ABSTRACT

The use of non-invasive ventilation (NIV) to treat both acute respiratory failure (ARF) and chronic respiratory failure (CRF) has tremendously expanded in the last two decades in terms of the spectrum of diseases that can be successfully managed,1-4 the locations of application and use5-8 and achievable goals.9-11 Despite the huge amount of literature and data dealing with physiological, clinical and technological features of NIV, a ‘clear recipe’ that a team should use in the clinical practice to start NIV is lacking.
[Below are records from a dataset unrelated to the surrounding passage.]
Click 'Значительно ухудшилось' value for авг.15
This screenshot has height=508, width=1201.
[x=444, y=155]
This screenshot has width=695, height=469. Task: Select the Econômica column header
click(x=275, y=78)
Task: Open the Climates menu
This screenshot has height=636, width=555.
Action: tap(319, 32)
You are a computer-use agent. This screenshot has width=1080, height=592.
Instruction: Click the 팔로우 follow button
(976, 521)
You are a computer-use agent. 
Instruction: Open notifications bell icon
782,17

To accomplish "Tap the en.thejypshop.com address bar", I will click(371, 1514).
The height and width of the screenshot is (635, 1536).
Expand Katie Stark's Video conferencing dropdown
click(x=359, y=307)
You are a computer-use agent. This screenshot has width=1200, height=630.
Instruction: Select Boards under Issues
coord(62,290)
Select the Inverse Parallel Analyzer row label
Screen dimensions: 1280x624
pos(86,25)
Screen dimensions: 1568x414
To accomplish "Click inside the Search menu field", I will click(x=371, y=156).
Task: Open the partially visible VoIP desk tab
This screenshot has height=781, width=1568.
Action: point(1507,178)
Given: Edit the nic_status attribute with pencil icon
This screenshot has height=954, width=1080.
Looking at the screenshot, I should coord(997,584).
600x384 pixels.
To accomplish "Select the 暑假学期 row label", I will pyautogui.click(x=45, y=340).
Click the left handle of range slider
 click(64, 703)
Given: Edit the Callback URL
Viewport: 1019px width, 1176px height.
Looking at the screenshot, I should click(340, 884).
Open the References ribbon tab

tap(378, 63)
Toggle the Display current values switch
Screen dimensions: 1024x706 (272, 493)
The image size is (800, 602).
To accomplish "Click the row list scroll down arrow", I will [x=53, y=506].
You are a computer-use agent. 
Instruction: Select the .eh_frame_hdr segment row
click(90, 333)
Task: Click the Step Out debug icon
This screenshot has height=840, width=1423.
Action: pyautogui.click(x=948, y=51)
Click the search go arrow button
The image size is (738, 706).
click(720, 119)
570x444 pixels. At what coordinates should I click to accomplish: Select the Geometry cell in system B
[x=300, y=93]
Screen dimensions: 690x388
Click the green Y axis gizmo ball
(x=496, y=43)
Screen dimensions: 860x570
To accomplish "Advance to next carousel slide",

Results of randomized controlled trials (RCTs) obtained by very selected centres with high experience in NIV cannot be translated into a ‘real-world scenario’ where skills, standardization and expertise may not be always adequate.12-16 This is not surprisingly since NIV, like other treatments in medicine, has to be considered as a rational ‘art’ and not just as an application of ‘science’; in other words, NIV requires the ability of clinicians to

choose case by case the best ‘ingredients’ (i.e. patient selection, interface, ventilator, interface, methodology, etc.) in order to calibrate specific protocols for their own institution.17,18

This chapter intends to highlight the ‘key ingredients’ that would be of practical help in the challenging issue of ‘how to start NIV’ both in ARF and CRF. We do not discuss negative pressure ventilation, another technique of NIV, as it is covered in another chapter.